Better Medicare Alliance Responds to Misleading Story in The New York Times
Washington, D.C. – Better Medicare Alliance, the nation’s leading research and advocacy organization supporting Medicare Advantage, responded today to recent coverage of Medicare Advantage payment and billing practices in The New York Times:
“The story cherry-picks allegations– in some cases more than a decade old– to paint an inaccurate and incomplete picture of a vital part of Medicare that is providing better and far more affordable health care for 30 million seniors,” said Mary Beth Donahue, President and CEO of the Better Medicare Alliance. “The story ignores basic facts, including that Medicare Advantage saves seniors nearly $2,000 per year – savings that are particularly important for seniors on fixed incomes in a period of inflation on household costs. Today’s Medicare Advantage program also provides demonstrably superior care, while serving a lower-income, more diverse, and more clinically complex population than fee-for-service.”
The Value of Medicare Advantage for Seniors and Taxpayers:
Lower costs for taxpayers
-An October 2021 actuarial analysis from Milliman found that per-member, per-month spending in Medicare Advantage is nearly $7 lower than per-member, per-month spending for beneficiaries of a similar health status in FFS Medicare ($942.43 in Medicare Advantage vs. $949.39 in FFS Medicare).

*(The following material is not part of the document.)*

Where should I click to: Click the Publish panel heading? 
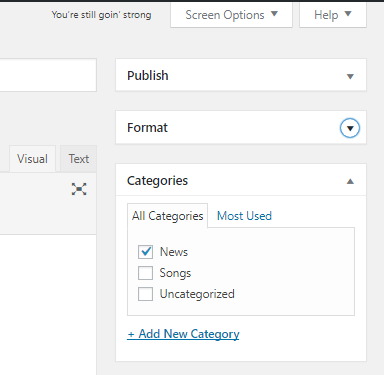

-All told, Milliman’s findings show that Medicare Advantage provides approximately $32.5 billion annually in added value to seniors through lower out-of-pocket costs and additional benefits unavailable in FFS Medicare, leading the researchers to conclude that “the federal government pays less and gets more for its dollar in MA than in FFS.”
Lower costs for seniors
–Research from ATI Advisory finds that Medicare Advantage beneficiaries report spending nearly $2,000 less on out-of-pocket costs and premiums annually compared to FFS Medicare beneficiaries.
-The lower beneficiary costs in Medicare Advantage result in a 35% lower rate of cost burden (defined as spending 20% or more of one’s income on health expenses) than FFS Medicare.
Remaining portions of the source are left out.